Text:
□ □ □

Beeinflusst von Überlegungen der Holocaust-Education zum Umgang mit Täterschaft war es mir jedoch wichtig, nicht bei einer reinen Emotionalisierung der Schüler*innen stehen zu bleiben, die im Sinne einer Selbstdistanzierung allzu schnell dazu führen könnte, dass die Täter als „Monster aus einer anderen Welt“ angesehen werden, ohne Bezug zu uns heute.

Wenn wir uns jedoch bewusst machen, dass die Täter von Lyngiades ganz gewöhnliche Menschen waren, nämlich im Sinne Yehuda Bauers „menschlich [...] – wie Sie und ich“, dann wird nicht nur die Selbstdistanzierung erschwert, sondern wir erkennen, dass auch heute noch jedem „Einzelnen [von uns] ein hohes Maß an Verantwortung für seine Handlungen, Entscheidungen und Unterlassungen zukommt“. Kein Mensch wird als Täter oder Opfer geboren, vielmehr entsteht Täterschaft „in Prozessen, in denen politische, gesellschaftliche und persönliche Faktoren zusammenwirken“. Erst wenn wir verstehen, dass wir aus der historischen Auseinandersetzung mit Täterschaft Handlungsoptionen für unsere heutige Gegenwart und unsere eigenen individuellen Entscheidungen ableiten können und müssen, werden wir aufmerksamer für Normverschiebungen, die es auch in unserer heutigen demokratischen Gesellschaft gibt und die von uns immer wieder neu individuelle Entscheidungen und verantwortungsvolles Handeln fordern.

„Die Gebirgsjäger haben eindeutig ein Kriegsverbrechen begangen. Durch den Film wurde mir noch mal klar, wie wichtig Demokratie, Freiheit, Menschenrechte und Frieden sind“, schrieb eine Schülerin in ihrer schriftlichen Rückmeldung zu dem Film „To Balkoni“. Die Taten der Wehrmachtssoldaten an der Zivilbevölkerung bezeichnete ein Schüler der Klasse 9 „mit als das Schrecklichste, was ein Mensch erleben kann“. Man müsse daher heute und zukünftig „unbedingt so grausame Taten verhindern“. Wenn man sich die Folgen ansehe, „die dieses Massaker für die Nachkommen der Opfer bis heute hat“ urteilt eine Mitschülerin, so zeige das sehr gut, „dass man über sein Handeln nachdenken sollte. So hatte z.B. die fast 100-jährige Frau aus dem Nachbardorf von Lyngiades ihr ganzes Leben bis heute darunter zu leiden, dass sie dachte, sie sei schuld an dem Massaker gewesen“.

□ □ □

Gespeicherte Einträge aus einer Sammlung:
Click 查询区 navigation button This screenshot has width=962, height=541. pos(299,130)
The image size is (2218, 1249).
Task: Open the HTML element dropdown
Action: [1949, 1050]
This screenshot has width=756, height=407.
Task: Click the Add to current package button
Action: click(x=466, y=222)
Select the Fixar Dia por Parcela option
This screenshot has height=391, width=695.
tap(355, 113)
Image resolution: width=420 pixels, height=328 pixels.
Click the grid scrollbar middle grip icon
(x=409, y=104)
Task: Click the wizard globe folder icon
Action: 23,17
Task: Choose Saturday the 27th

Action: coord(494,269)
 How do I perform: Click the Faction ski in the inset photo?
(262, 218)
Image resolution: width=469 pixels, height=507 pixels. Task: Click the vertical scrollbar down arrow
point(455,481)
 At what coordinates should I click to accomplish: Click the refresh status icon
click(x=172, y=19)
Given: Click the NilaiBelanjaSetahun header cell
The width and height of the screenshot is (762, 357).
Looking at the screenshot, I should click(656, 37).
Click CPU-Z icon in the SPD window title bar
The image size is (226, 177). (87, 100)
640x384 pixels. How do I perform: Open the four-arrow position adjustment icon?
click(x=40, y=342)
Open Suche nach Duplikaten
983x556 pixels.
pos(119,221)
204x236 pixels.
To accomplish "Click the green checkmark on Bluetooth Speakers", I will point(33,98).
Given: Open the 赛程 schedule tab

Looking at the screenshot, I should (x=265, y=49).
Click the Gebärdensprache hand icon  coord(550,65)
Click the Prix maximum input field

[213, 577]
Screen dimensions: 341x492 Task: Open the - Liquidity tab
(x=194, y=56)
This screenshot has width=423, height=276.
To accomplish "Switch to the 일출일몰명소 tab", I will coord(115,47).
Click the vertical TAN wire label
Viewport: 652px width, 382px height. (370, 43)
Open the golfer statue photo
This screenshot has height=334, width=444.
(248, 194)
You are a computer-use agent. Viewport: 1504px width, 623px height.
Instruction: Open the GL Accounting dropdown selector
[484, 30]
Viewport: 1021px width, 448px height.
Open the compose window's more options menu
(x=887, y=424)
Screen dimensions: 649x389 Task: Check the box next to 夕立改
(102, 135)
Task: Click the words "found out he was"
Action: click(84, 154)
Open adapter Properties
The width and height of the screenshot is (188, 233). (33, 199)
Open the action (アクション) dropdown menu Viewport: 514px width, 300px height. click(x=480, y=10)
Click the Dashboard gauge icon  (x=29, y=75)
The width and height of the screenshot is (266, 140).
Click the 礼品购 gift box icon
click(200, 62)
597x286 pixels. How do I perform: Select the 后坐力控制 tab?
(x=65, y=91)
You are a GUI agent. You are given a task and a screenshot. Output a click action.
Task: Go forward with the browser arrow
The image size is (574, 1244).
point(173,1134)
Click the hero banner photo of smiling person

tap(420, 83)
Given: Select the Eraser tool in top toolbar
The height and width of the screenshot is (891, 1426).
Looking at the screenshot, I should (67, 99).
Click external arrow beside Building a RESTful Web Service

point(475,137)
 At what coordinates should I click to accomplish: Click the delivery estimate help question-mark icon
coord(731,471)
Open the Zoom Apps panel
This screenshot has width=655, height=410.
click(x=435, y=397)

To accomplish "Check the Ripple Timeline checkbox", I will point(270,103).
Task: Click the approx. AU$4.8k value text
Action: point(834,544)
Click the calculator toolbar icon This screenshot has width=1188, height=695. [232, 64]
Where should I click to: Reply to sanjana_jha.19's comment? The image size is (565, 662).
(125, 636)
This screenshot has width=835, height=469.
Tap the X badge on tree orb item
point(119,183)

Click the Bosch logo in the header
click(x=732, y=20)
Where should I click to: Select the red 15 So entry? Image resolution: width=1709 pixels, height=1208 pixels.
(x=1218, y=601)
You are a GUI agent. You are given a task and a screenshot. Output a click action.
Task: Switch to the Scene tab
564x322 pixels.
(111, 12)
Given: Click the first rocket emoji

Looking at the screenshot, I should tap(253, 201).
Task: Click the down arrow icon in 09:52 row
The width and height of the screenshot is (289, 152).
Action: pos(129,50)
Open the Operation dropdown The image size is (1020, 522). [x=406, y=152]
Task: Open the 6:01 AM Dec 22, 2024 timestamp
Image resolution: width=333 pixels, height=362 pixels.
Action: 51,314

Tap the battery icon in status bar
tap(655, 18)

□ □ □

Gestellte Aufgabe 1: Zu welchem Film gab laut Text eine Schülerin eine schriftliche Rückmeldung?
Gestellte Aufgabe 2: Gib den Teil des Textes wieder, der mit den Worten „Beeinflusst von Überlegungen“ beginnt und mit „zu uns heute.“ endet, und tausche darin „Schüler*innen“ gegen „Jugendlichen“ aus.

Vollständige Antwort 1: Zum Film „To Balkoni“.

Vollständige Antwort 2:
Beeinflusst von Überlegungen der Holocaust-Education zum Umgang mit Täterschaft war es mir jedoch wichtig, nicht bei einer reinen Emotionalisierung der Jugendlichen stehen zu bleiben, die im Sinne einer Selbstdistanzierung allzu schnell dazu führen könnte, dass die Täter als „Monster aus einer anderen Welt“ angesehen werden, ohne Bezug zu uns heute.